Exercise goal — Nothing in the data should be left out or altered when it is retyped.

[Start of section]

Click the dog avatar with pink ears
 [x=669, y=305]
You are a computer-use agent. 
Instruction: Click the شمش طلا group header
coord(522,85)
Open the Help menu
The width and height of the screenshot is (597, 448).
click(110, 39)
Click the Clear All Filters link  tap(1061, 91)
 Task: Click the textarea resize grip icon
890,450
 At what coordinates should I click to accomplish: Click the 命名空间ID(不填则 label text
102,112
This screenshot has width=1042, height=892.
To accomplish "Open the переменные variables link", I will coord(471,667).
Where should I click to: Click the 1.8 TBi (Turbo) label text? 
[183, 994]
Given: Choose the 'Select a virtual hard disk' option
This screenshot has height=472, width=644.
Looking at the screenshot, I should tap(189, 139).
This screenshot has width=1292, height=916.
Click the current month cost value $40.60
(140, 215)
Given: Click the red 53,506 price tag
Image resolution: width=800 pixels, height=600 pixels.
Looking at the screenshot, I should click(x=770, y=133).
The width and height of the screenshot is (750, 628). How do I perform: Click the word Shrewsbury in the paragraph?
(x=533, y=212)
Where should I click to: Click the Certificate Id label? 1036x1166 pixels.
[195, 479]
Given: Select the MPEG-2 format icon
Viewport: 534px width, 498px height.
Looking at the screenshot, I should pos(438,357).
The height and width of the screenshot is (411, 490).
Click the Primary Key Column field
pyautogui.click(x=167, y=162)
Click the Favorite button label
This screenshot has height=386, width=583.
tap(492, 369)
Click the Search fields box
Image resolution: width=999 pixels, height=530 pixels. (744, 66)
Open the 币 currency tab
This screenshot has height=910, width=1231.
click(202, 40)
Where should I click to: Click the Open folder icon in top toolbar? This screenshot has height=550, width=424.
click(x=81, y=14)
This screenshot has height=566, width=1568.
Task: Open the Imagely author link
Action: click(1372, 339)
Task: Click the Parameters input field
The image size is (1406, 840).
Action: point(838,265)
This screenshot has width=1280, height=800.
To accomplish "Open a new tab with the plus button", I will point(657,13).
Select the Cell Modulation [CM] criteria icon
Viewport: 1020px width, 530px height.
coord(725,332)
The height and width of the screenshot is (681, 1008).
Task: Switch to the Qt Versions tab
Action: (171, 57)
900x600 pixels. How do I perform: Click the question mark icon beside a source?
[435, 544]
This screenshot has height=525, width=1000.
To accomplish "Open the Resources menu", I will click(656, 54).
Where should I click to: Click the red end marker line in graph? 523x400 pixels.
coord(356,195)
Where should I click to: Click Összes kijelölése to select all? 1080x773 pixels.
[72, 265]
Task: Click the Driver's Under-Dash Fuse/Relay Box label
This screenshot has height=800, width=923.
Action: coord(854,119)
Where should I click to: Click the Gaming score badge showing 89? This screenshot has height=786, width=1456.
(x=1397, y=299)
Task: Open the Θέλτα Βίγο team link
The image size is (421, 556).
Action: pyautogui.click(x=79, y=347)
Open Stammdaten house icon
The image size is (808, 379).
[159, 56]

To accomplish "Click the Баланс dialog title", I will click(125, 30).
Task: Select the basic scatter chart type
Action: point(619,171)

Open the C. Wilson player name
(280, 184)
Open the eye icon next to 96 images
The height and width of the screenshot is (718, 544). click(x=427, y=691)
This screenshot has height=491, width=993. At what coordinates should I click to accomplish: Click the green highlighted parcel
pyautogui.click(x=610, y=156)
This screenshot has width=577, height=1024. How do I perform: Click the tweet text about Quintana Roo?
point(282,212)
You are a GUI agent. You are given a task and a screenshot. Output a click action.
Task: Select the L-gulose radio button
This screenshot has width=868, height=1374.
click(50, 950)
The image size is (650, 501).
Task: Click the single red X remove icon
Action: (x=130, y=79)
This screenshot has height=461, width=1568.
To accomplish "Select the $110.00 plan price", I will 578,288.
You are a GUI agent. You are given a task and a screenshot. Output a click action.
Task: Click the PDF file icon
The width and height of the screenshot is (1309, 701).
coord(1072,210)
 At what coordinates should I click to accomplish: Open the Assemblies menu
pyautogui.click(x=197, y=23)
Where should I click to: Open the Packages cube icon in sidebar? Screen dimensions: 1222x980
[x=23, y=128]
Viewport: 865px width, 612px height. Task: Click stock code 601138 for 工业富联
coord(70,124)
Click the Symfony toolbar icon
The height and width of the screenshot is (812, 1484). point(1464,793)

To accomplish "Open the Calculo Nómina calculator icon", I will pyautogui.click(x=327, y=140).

[End of section]

Response area —
Click the dog avatar with pink ears
 [x=669, y=305]
You are a computer-use agent. 
Instruction: Click the شمش طلا group header
coord(522,85)
Open the Help menu
The width and height of the screenshot is (597, 448).
click(110, 39)
Click the Clear All Filters link  tap(1061, 91)
 Task: Click the textarea resize grip icon
890,450
 At what coordinates should I click to accomplish: Click the 命名空间ID(不填则 label text
102,112
This screenshot has width=1042, height=892.
To accomplish "Open the переменные variables link", I will coord(471,667).
Where should I click to: Click the 1.8 TBi (Turbo) label text? 
[183, 994]
Given: Choose the 'Select a virtual hard disk' option
This screenshot has height=472, width=644.
Looking at the screenshot, I should tap(189, 139).
This screenshot has width=1292, height=916.
Click the current month cost value $40.60
(140, 215)
Given: Click the red 53,506 price tag
Image resolution: width=800 pixels, height=600 pixels.
Looking at the screenshot, I should click(x=770, y=133).
The width and height of the screenshot is (750, 628). How do I perform: Click the word Shrewsbury in the paragraph?
(x=533, y=212)
Where should I click to: Click the Certificate Id label? 1036x1166 pixels.
[195, 479]
Given: Select the MPEG-2 format icon
Viewport: 534px width, 498px height.
Looking at the screenshot, I should pos(438,357).
The height and width of the screenshot is (411, 490).
Click the Primary Key Column field
pyautogui.click(x=167, y=162)
Click the Favorite button label
This screenshot has height=386, width=583.
tap(492, 369)
Click the Search fields box
Image resolution: width=999 pixels, height=530 pixels. (744, 66)
Open the 币 currency tab
This screenshot has height=910, width=1231.
click(202, 40)
Where should I click to: Click the Open folder icon in top toolbar? This screenshot has height=550, width=424.
click(x=81, y=14)
This screenshot has height=566, width=1568.
Task: Open the Imagely author link
Action: click(1372, 339)
Task: Click the Parameters input field
The image size is (1406, 840).
Action: point(838,265)
This screenshot has width=1280, height=800.
To accomplish "Open a new tab with the plus button", I will point(657,13).
Select the Cell Modulation [CM] criteria icon
Viewport: 1020px width, 530px height.
coord(725,332)
The height and width of the screenshot is (681, 1008).
Task: Switch to the Qt Versions tab
Action: (171, 57)
900x600 pixels. How do I perform: Click the question mark icon beside a source?
[435, 544]
This screenshot has height=525, width=1000.
To accomplish "Open the Resources menu", I will click(656, 54).
Where should I click to: Click the red end marker line in graph? 523x400 pixels.
coord(356,195)
Where should I click to: Click Összes kijelölése to select all? 1080x773 pixels.
[72, 265]
Task: Click the Driver's Under-Dash Fuse/Relay Box label
This screenshot has height=800, width=923.
Action: coord(854,119)
Where should I click to: Click the Gaming score badge showing 89? This screenshot has height=786, width=1456.
(x=1397, y=299)
Task: Open the Θέλτα Βίγο team link
The image size is (421, 556).
Action: pyautogui.click(x=79, y=347)
Open Stammdaten house icon
The image size is (808, 379).
[159, 56]

To accomplish "Click the Баланс dialog title", I will click(125, 30).
Task: Select the basic scatter chart type
Action: point(619,171)

Open the C. Wilson player name
(280, 184)
Open the eye icon next to 96 images
The height and width of the screenshot is (718, 544). click(x=427, y=691)
This screenshot has height=491, width=993. At what coordinates should I click to accomplish: Click the green highlighted parcel
pyautogui.click(x=610, y=156)
This screenshot has width=577, height=1024. How do I perform: Click the tweet text about Quintana Roo?
point(282,212)
You are a GUI agent. You are given a task and a screenshot. Output a click action.
Task: Select the L-gulose radio button
This screenshot has width=868, height=1374.
click(50, 950)
The image size is (650, 501).
Task: Click the single red X remove icon
Action: (x=130, y=79)
This screenshot has height=461, width=1568.
To accomplish "Select the $110.00 plan price", I will 578,288.
You are a GUI agent. You are given a task and a screenshot. Output a click action.
Task: Click the PDF file icon
The width and height of the screenshot is (1309, 701).
coord(1072,210)
 At what coordinates should I click to accomplish: Open the Assemblies menu
pyautogui.click(x=197, y=23)
Where should I click to: Open the Packages cube icon in sidebar? Screen dimensions: 1222x980
[x=23, y=128]
Viewport: 865px width, 612px height. Task: Click stock code 601138 for 工业富联
coord(70,124)
Click the Symfony toolbar icon
The height and width of the screenshot is (812, 1484). point(1464,793)

To accomplish "Open the Calculo Nómina calculator icon", I will pyautogui.click(x=327, y=140).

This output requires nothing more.